■ Activity ■
In the data below, locate each line with the word "computer" and list it.

■ Input for this task ■

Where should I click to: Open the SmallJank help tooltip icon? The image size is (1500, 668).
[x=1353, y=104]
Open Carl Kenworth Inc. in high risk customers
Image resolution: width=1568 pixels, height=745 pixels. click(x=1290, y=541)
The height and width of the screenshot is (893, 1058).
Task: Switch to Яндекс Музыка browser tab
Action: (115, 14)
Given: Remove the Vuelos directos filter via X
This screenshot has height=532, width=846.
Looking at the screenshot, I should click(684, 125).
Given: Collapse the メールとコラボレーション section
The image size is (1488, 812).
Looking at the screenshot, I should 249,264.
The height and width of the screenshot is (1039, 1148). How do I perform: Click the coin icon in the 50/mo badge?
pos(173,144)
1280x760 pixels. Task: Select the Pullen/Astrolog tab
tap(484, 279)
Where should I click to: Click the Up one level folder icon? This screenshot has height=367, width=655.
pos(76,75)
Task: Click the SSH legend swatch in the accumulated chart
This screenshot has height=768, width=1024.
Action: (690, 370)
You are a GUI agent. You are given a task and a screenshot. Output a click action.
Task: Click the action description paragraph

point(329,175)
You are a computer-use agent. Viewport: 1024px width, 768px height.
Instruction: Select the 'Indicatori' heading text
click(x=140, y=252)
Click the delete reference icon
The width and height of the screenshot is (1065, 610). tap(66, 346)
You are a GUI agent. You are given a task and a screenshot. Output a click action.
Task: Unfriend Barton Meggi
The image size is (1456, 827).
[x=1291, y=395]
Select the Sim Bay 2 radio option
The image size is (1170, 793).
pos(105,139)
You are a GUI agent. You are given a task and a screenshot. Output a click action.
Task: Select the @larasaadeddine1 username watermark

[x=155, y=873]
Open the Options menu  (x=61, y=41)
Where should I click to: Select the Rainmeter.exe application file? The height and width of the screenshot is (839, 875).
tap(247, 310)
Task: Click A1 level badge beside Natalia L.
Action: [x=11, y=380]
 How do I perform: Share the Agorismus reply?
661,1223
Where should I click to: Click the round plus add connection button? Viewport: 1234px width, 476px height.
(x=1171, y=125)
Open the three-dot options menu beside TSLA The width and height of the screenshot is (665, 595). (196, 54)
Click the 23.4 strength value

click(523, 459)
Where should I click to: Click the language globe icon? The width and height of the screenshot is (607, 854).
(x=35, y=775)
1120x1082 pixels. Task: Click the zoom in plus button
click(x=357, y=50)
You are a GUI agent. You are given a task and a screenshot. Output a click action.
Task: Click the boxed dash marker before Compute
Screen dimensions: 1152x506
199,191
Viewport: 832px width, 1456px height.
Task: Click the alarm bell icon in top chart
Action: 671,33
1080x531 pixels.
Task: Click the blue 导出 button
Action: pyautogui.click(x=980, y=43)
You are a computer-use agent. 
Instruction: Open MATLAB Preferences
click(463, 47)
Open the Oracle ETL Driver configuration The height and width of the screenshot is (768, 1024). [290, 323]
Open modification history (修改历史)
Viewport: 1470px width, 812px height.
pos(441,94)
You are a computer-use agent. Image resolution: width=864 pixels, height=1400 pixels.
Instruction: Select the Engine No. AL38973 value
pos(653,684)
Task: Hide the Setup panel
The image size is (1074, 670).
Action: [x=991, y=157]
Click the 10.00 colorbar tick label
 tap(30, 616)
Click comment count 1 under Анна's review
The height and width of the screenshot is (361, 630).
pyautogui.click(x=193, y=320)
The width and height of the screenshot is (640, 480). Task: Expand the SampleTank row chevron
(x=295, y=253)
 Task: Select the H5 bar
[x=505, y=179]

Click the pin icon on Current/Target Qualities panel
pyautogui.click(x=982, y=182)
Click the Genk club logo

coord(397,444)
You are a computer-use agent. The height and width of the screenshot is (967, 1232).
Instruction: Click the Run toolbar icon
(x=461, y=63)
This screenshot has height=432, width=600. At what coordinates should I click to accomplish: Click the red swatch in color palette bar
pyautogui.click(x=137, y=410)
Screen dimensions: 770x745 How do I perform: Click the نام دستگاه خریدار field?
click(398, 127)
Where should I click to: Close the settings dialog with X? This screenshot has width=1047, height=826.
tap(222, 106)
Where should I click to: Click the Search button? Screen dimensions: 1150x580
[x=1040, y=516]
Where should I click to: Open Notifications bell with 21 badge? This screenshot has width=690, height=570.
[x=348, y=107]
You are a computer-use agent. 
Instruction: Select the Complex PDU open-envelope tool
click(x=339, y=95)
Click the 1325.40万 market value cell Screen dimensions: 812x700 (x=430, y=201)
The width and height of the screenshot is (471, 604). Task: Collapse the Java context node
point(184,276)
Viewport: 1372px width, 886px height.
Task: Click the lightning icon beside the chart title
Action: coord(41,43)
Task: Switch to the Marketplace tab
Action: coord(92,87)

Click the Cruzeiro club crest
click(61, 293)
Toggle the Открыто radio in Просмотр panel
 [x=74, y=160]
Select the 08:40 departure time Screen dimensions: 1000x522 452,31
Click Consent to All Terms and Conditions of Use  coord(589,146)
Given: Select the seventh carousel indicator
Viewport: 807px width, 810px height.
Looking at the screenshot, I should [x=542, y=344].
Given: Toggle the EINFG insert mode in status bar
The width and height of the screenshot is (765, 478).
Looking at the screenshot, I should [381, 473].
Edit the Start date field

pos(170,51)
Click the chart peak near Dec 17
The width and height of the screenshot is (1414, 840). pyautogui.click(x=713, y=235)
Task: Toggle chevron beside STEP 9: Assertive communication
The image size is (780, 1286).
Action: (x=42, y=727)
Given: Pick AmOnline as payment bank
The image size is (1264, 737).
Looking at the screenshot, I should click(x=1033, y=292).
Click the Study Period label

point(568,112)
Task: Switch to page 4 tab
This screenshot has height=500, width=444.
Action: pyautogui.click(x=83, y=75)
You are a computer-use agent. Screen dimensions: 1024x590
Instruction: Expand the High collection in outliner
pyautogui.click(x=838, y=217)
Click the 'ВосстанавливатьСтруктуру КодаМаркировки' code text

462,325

■ Solution for this exercise ■
You are a computer-use agent. Viewport: 1024px width, 768px height.
You are a computer-use agent. 
You are a computer-use agent. Image resolution: width=864 pixels, height=1400 pixels.
You are a computer-use agent. The height and width of the screenshot is (967, 1232).
You are a computer-use agent. 
You are a computer-use agent. Screen dimensions: 1024x590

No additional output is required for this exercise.